A limitation of our study is that we have not yet identified the causal sequence variation in MYH9 that is associated with FSGS. Initial resequencing of the 40 exons and intron-exon junctions of MYH9 in 14 African Americans with FSGS and haplotype E-1 showed no obvious causal variation (data not shown). We hypothesize that the functional variation occurs in regulatory elements or splice-site determinants, and that these influence RNA expression or protein structure in podocytes. Further studies are needed to identify causal variants and to provide an understanding of what additional genetic or environmental factors must interact with MYH9 variants to cause podocyte injury leading to kidney failure.

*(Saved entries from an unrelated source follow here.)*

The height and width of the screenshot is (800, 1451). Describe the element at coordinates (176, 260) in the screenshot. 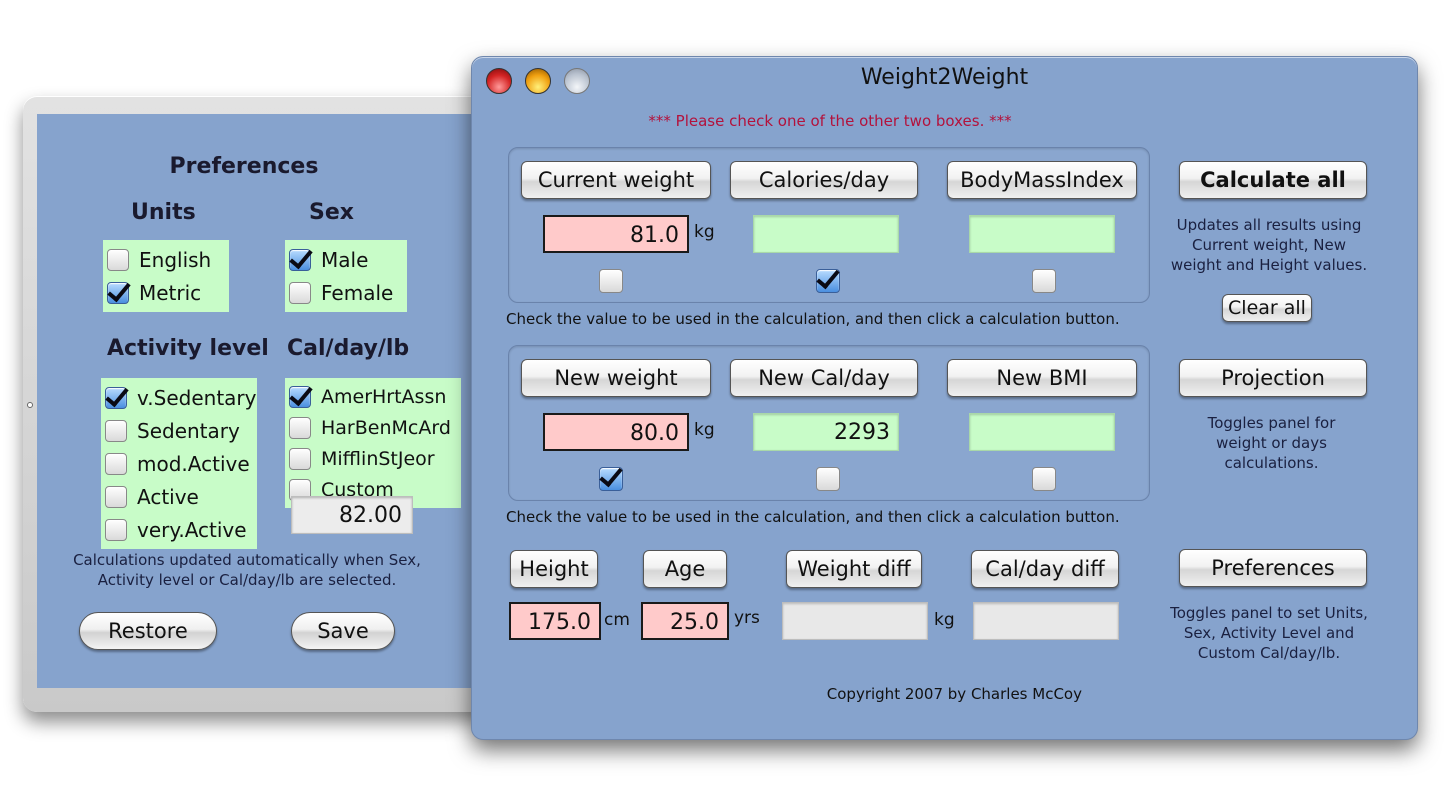

I see `units-english-label: English` at that location.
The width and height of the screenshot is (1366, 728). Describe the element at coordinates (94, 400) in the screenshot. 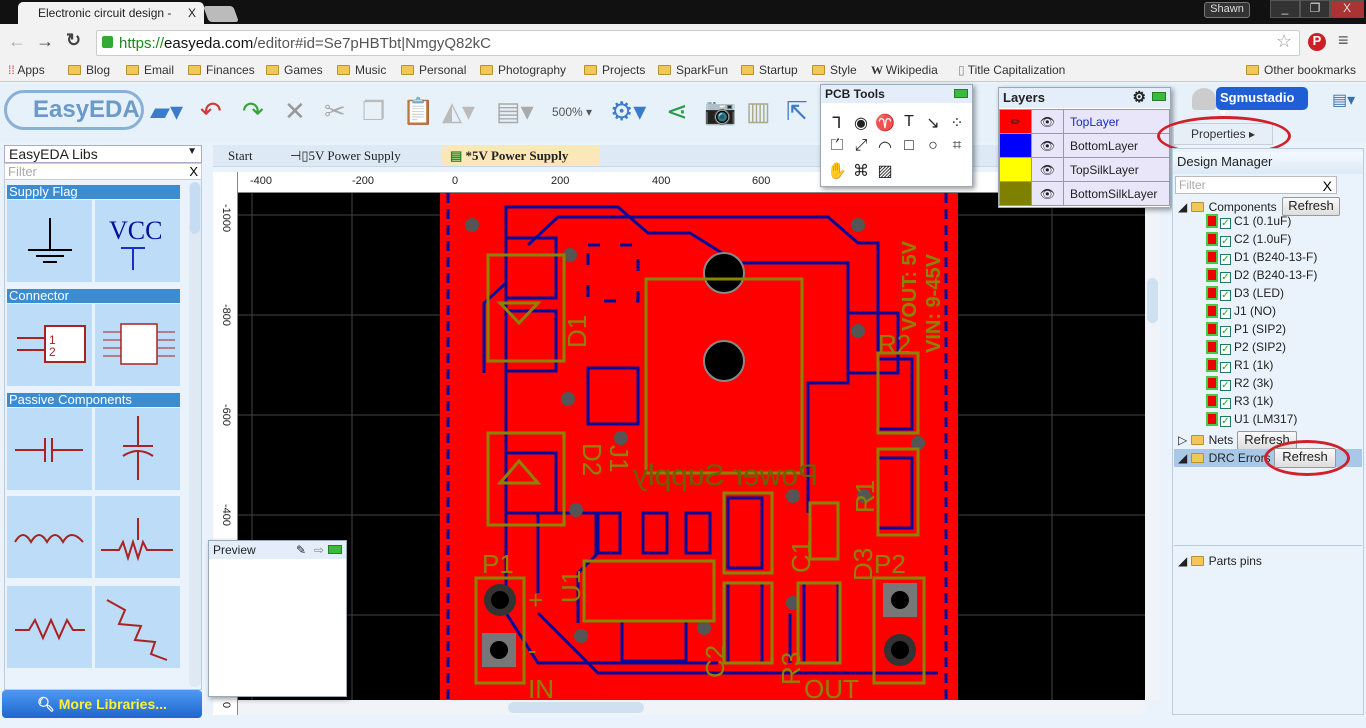

I see `category-passive-components: Passive Components` at that location.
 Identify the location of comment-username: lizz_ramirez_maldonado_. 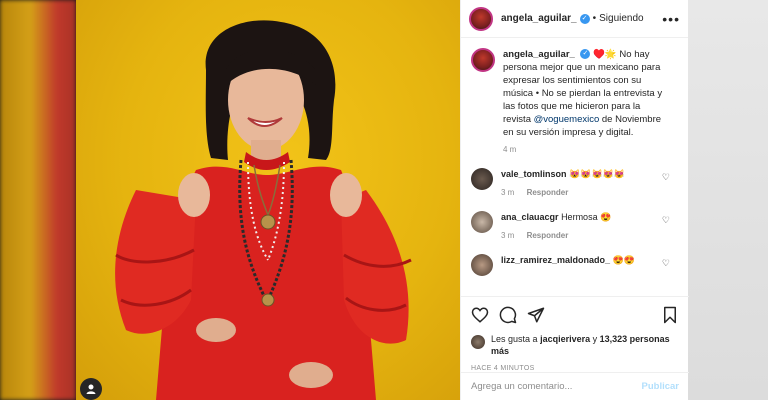
(556, 260).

Recently, results of genome-wide scans and MALD scans have been reported with generally modest odds ratios for the genotype-phenotype associations. These weak effects have been attributed to the complex nature of the diseases involving the interaction of multiple genetic and environmental factors. The present study using a MALD approach has securely identified a main effect gene that is involved in two histologically distinct forms of FSGS: idiopathic FSGS, which is characterized by depletion of podocytes, and HIV-1–associated FSGS (collapsing glomerulopathy), which is characterized by podocyte proliferation. Extrapolating to population data from our case-control study, the fractions of sporadic or HIV-associated FSGS among African Americans that can be explained
41 by this haplotype are 4.7% and 12%, respectively. The large frequency difference for haplotype E-1 (60% in African Americans versus 4% in European Americans) combined with the extremely high FSGS susceptibility conferred by this factor (OR = 5.0 for carriers, 95% CI = 3.5–7.1, recessive model;
Supplementary Table 2) provides a plausible cause for the higher incidence of FSGS, HIV-associated nephropathy and hypertensive nephrosclerosis among African Americans. For individuals not carrying haplotype E-1, the extrapolated population frequency of sporadic FSGS is very similar between African Americans (0.06%; 95% CI = 0.03–0.1%) and European Americans (0.05%; 95% CI = 0.04–0.06%), suggesting that the two populations have comparable background levels of susceptibility to FSGS in the absence of
MYH9 genetic susceptibility factors, and that
MYH9 factors may account for 66–100% of the disparity in susceptibility to FSGS. The identification of
MYH9 genetic variation as a risk factor for FSGS and hypertensive ESKD underscores the importance of the actin cytoskeleton in podocyte biology and as a potential pharmacologic target.